We noted that a drawback to the AdjacencyGraphMap class (and all of the approaches we have discussed) is that finding the vertex with a particular label takes time proportional to the number of vertices in the graph. This is because you must iterate through a list to find the correct vertex. In sa10 you will created a subclass of AdjacencyMapGraph called NamedAdjacencyMapGraph. The NamedAdjacencyMapGraph class does everything that an AdjacencyMapGraph does, and it also maintains a map from vertex names (or whatever information you store with a vertex) to the Vertex object. In addition to the methods of AdjacencyMapGraph, it provides the following:

Vertex<V> getVertex(V name) returns the Vertex object corresponding to the name in the parameter, or null if there is no vertex with that name.
boolean vertexInGraph(V name) returns a boolean indicating whether the graph contains a vertex with the name in the parameter.
Edge<E> insertEdge(V uName, V vName, E element) throws IllegalArgumentException inserts an edge whose vertices have the names uName and vName into the graph. Like the insertEdge method of AdjacencyMapGraph, it throws an IllegalArgumentException if there is already an edge (u, v) in the graph.
Edge<E> getEdge(V uName, V vName) throws IllegalArgumentException returns the edge whose endpoints are named by uName and vName, or null if the graph contains no such edge.

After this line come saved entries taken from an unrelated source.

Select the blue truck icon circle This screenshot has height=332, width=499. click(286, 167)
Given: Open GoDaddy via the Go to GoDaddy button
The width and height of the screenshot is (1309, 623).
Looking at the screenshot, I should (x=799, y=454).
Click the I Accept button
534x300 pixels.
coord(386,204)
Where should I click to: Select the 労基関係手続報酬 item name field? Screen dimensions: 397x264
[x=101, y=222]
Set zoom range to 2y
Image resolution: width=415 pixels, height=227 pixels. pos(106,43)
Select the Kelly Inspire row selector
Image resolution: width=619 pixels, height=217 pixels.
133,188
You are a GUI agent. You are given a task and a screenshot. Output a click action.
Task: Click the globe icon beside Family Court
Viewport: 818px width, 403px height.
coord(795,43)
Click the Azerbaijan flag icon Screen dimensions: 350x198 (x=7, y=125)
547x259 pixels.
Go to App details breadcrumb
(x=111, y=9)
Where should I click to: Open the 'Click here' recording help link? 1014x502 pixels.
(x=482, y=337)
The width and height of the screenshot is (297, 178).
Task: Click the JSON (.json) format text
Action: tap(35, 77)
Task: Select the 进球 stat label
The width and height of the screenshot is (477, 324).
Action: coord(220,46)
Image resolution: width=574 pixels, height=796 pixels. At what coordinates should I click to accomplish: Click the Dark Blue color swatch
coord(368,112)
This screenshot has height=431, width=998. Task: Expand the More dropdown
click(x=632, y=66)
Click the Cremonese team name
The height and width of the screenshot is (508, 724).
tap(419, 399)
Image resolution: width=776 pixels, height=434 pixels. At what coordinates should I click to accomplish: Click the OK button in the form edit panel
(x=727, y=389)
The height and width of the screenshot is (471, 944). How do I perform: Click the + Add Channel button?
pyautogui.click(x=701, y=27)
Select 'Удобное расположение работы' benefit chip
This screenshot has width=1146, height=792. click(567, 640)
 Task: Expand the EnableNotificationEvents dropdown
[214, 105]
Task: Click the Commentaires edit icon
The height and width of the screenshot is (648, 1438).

It will also supply a constructor, override insertVertex(V element) to put the vertex name and the corresponding vertex into the map, and override removeVertex(Vertex<V> v) to remove the vertex name and corresponding vertex from the map.

In an AdjacencyMapGraph it is valid to have multiple vertices with the same name. However, in a NamedAdjacencyMapGraph this would cause problems, because it would not know which vertex to associate with a given name. Therefore the overridden version of insertVertex(V element) must check to make sure that the name is not already in the map, and throw an IllegalArgumentException if it is.

I find NamedAdjacencyMapGraph to be a convenient way to access vertices and their edges by the names of the vertices, rather than by the Vertex objects. It comes in particularly handy when you want to find a particular actor to compute his or her Bacon number.